→ **Source excerpt**
↓

Please make sure that this supports load balancing, otherwise we cannot accept this PR.

Meaning, if you call between app 1 and app 2 through Dapr and another instance pops up for app 2, it will start receiving requests.

yaron2 · 2022-07-14T02:29:38Z

Also, for the scenario mentioned of transferring a file between two sidecars, why can't users do that with gRPC streaming with Dapr? As Dapr supports streaming naturally all the way through from app to sidecar, sidecar to remote sidecar and then to the target app.

ItalyPaleAle · 2022-07-14T02:44:24Z

Please make sure that this supports load balancing, otherwise we cannot accept this PR.
Meaning, if you call between app 1 and app 2 through Dapr and another instance pops up for app 2, it will start receiving requests.

Yes, this should have no issue with load balancing. It creates a new stream for each invocation, so it can load balance. Internally, at the wire level, it behaves the same as an unary invocation.

Also, for the scenario mentioned of transferring a file between two sidecars, why can't users do that with gRPC streaming with Dapr?

This is based on HTTP which supports streaming natively as a protocol, we just didn’t support it in Dapr. HTTP is simpler and is easier to integrate with existing services.

In fact, I started thinking about this problem about 2 months ago when I made an attempt at developing a demo using Imaginary (which exposes a HTTP endpoint) through Dapr, and noticed these issues.

One other thing to note is that this only supports a scenario where there’s a single request followed by a single response. The goal is to provide a stream-based transport for service invocation, transparently. End-users should continue to think of this as regular service invocation, and not think of this as a stream.

gRPC proxying remains the best solution when users need long-running streams and the ability to have two-way, alternating communication.

Lastly, as I wrote, this starts with HTTP but it also lays the foundation for supporting streams throughout the runtime. My goal is to support streams for other things including state stores (see #4804) and bindings.

yaron2 · 2022-07-14T02:45:58Z

Please make sure that this supports load balancing, otherwise we cannot accept this PR.

Meaning, if you call between app 1 and app 2 through Dapr and another instance pops up for app 2, it will start receiving requests.

Alternatively, you can keep existing mechanisms untouched while making streaming explicit and respecting HTTP semantics by introducing the Transfer-Encoding: chunked header.

↑

→ **Stored data**

↓

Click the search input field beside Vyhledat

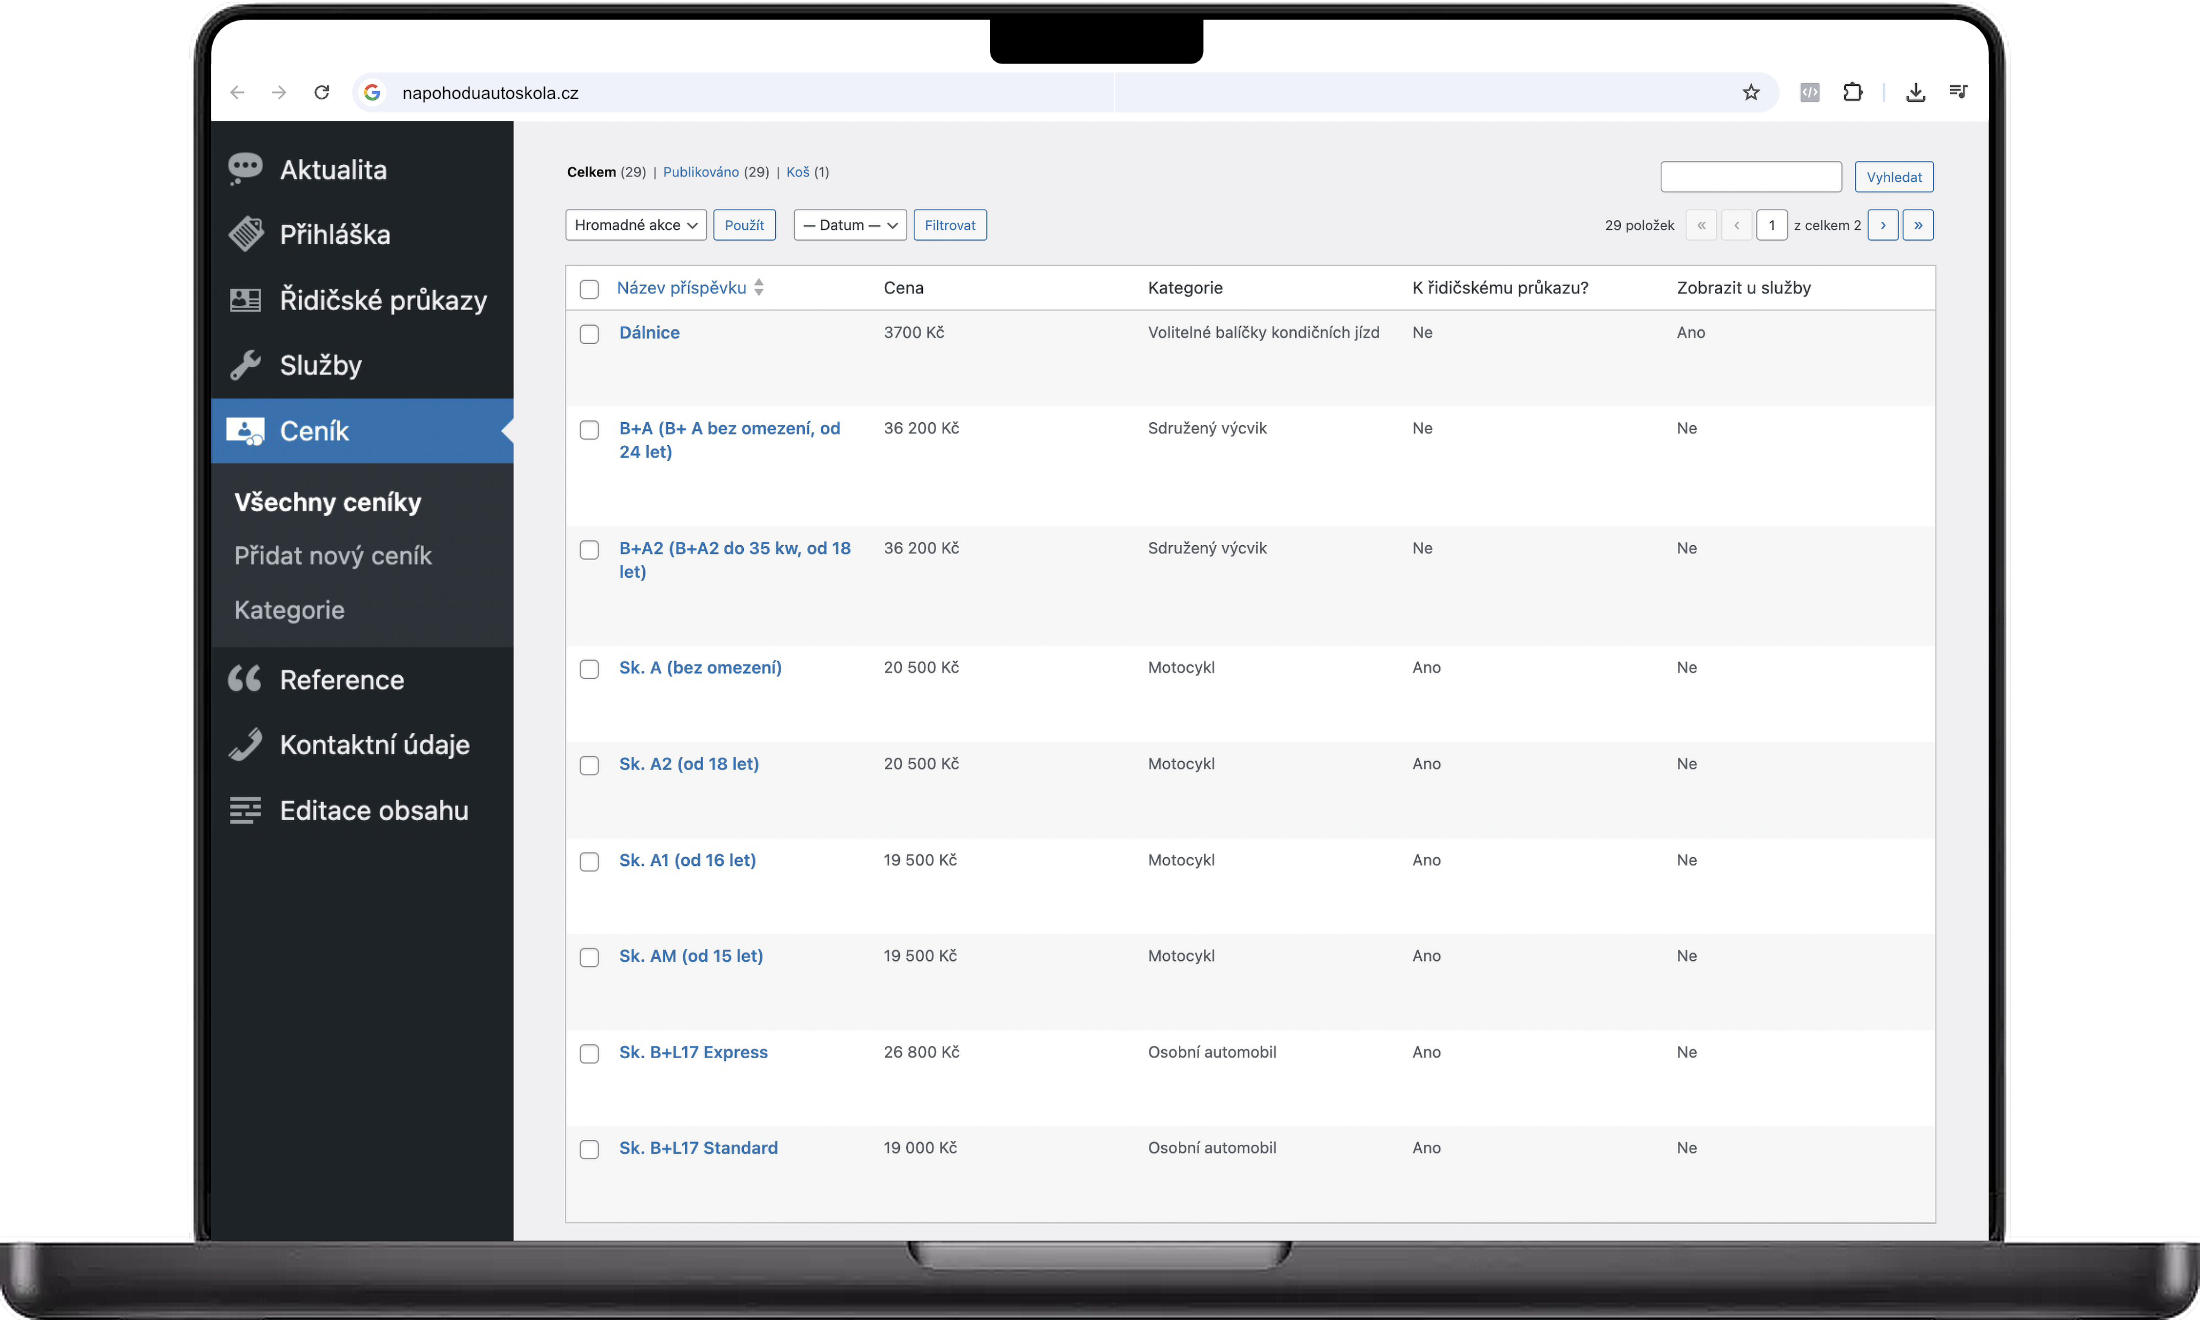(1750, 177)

↑

→ **What to produce**
Extend the forum discussion about streaming service invocation in Dapr, beginning immediately after its closing sentence on the Transfer-Encoding: chunked header.

→ **Exercise result**
ItalyPaleAle · 2022-07-14T02:48:22Z

I don’t think we need Transfer-Encoding: Chunked: that is meant for different purposes such as receiving a sequence of messages (like server-side events). This is meant to make service invocation faster and more efficient, by processing HTTP messages as a byte stream. It doesn’t require any change at the application level, and will work out-of-the-box even with regular curl requests.

yaron2 · 2022-07-14T02:48:45Z

Yes, this should have no issue with load balancing. It creates a new stream for each invocation, so it can load balance. Internally, at the wire level, it behaves the same as an unary invocation.

Ok, just please make sure to validate that either manually or with a test (better).

See my comment above about leaving current mechanism untouched and enabling streaming explicitly using a header.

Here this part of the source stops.